Union Budget 2020: “Surya, the Sun, collects vapour from little drops of water. So does the King. They give back copiously. They collect only for people’s wellbeing.” Quoting this verse, the finance minister laid out further tax reforms to stimulate growth, simplify tax structure, bring ease of compliance and reduce litigations.

Residency provisions: An Indian citizen or a person of an Indian origin who visits India during a tax year qualifies to be a non-resident in India if he/she stays in India for less than 182 days during the tax year. To stop the misuse of these provisions by individuals who carry on substantial activities in India but do not pay taxes, it is proposed to amend the said provisions by reducing the number of days stay to 120 days, instead of 182. It is proposed to amend the existing laws to provide that an individual who is a non-resident in India for seven out of 10 preceding tax years will qualify as a not-ordinarily resident in India.

An Indian citizen shall be deemed to be tax resident of India if he/she is not taxable in any other country due to his/her domicile, residence or any other criteria.

New tax regime: Individual taxpayers will have an option to pay taxes at reduced rates.
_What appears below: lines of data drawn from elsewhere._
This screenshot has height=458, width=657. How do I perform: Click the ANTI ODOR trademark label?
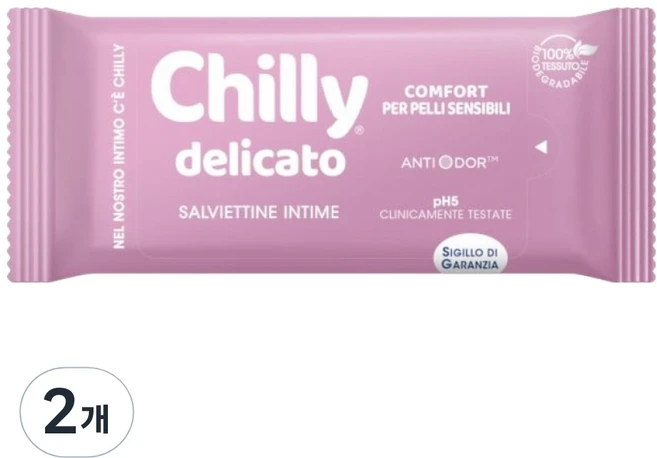pos(450,163)
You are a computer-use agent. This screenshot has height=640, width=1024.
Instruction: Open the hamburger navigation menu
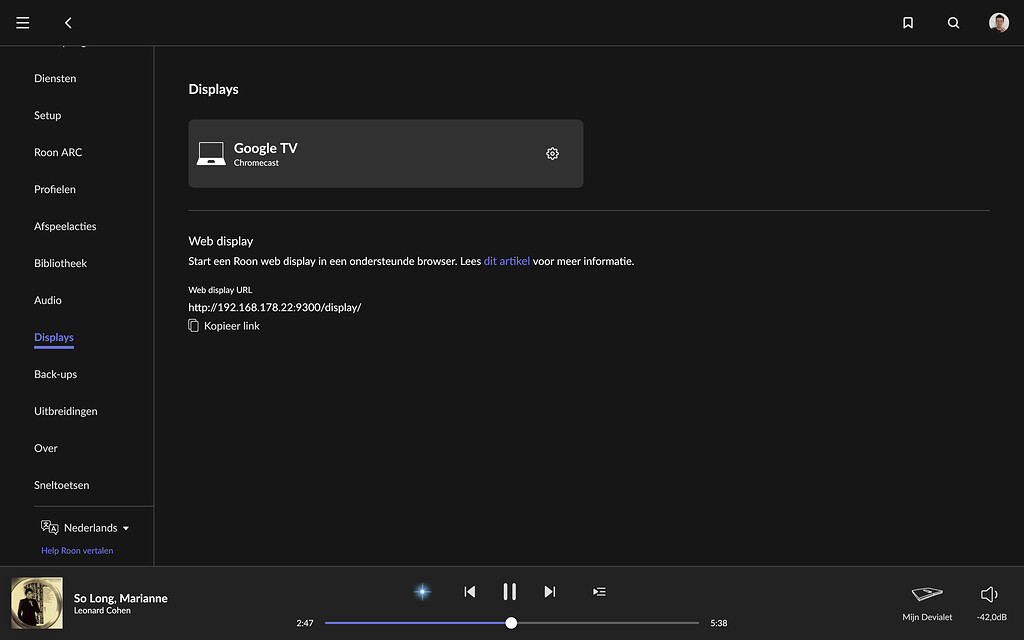click(x=23, y=23)
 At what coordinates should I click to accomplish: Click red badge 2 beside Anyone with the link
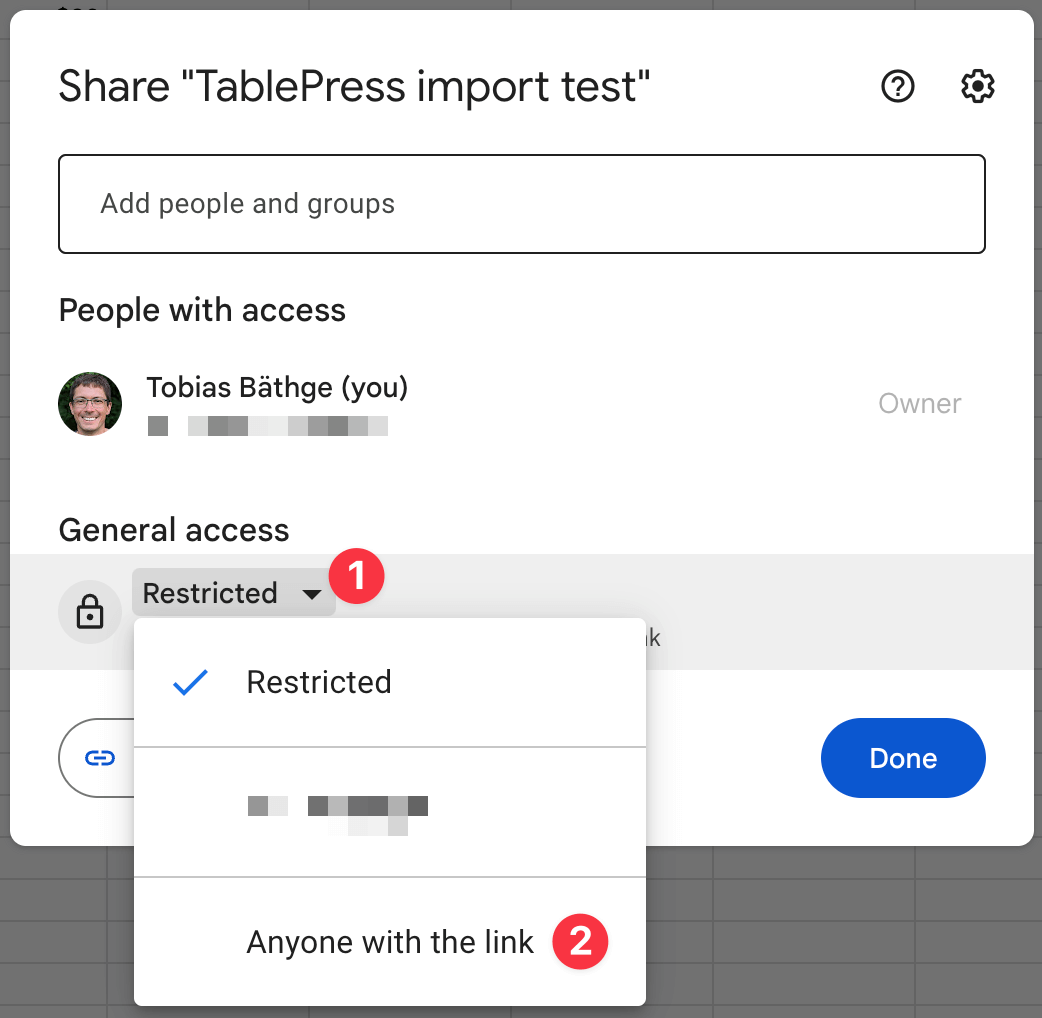580,941
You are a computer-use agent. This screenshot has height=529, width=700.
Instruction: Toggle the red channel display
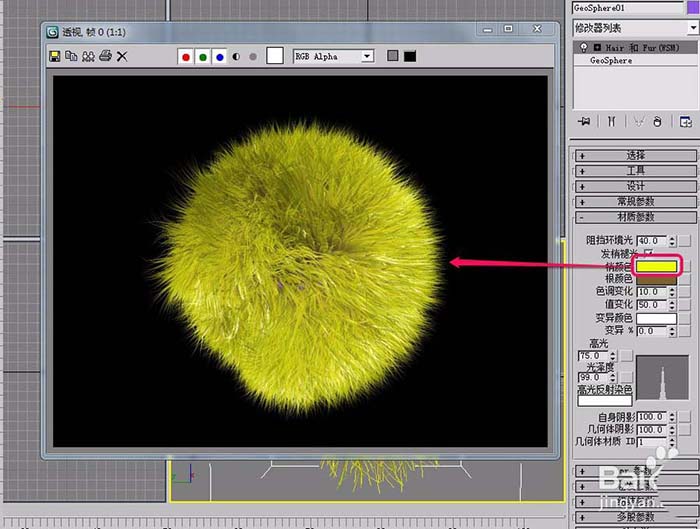tap(185, 57)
But if they opt for this, they will not be eligible for deductions and exemptions such as house rent allowance, LTC, standard deduction and interest paid on housing loan of a self-occupied property.

Taxation of Employee Stock Option Plans (ESPOs) of start-ups: Currently, ESOPs are taxable upon exercise by employees. It is proposed to defer the point of taxation of ESOPs granted to employees of eligible start-ups from the date of exercise of shares to five years or the sale of shares or ceasing of employment, whichever is earlier.

Taxation of employer contribution to retirement plans: It has been proposed to introduce a combined upper limit for employer’s contribution towards PF, NPS and superannuation fund of Rs 7.5 lakh. Any contribution in excess of this limit along with the accretions on this excess amount will be taxable as a perquisite.

Appeals and penalty: To impart greater efficiency, transparency and accountability to the assessment process under the Income-tax Act, a new e-assessment scheme has already been introduced. Now, new schemes of e-appeal and e-penalty are proposed to be launched in line with the e-assessment scheme.

Taxation of dividends: DDT is proposed to be abolished and dividend will now be taxable in the individual’s hands as per their applicable tax rates.

While an individual taxpayer who opts for or falls under one of the above schemes of taxation will have clear reduction in taxes, there will be no significant impact on the taxability for other individuals.

Written by EY India Partner and Mobility Leader Amarpal Chadha, this article first appeared in The Financial Express on 2 February 2020.

Summary

Budget 2020 proposals further the tax reforms agenda by simplifying the tax structure, bring ease of compliance and reduce litigations.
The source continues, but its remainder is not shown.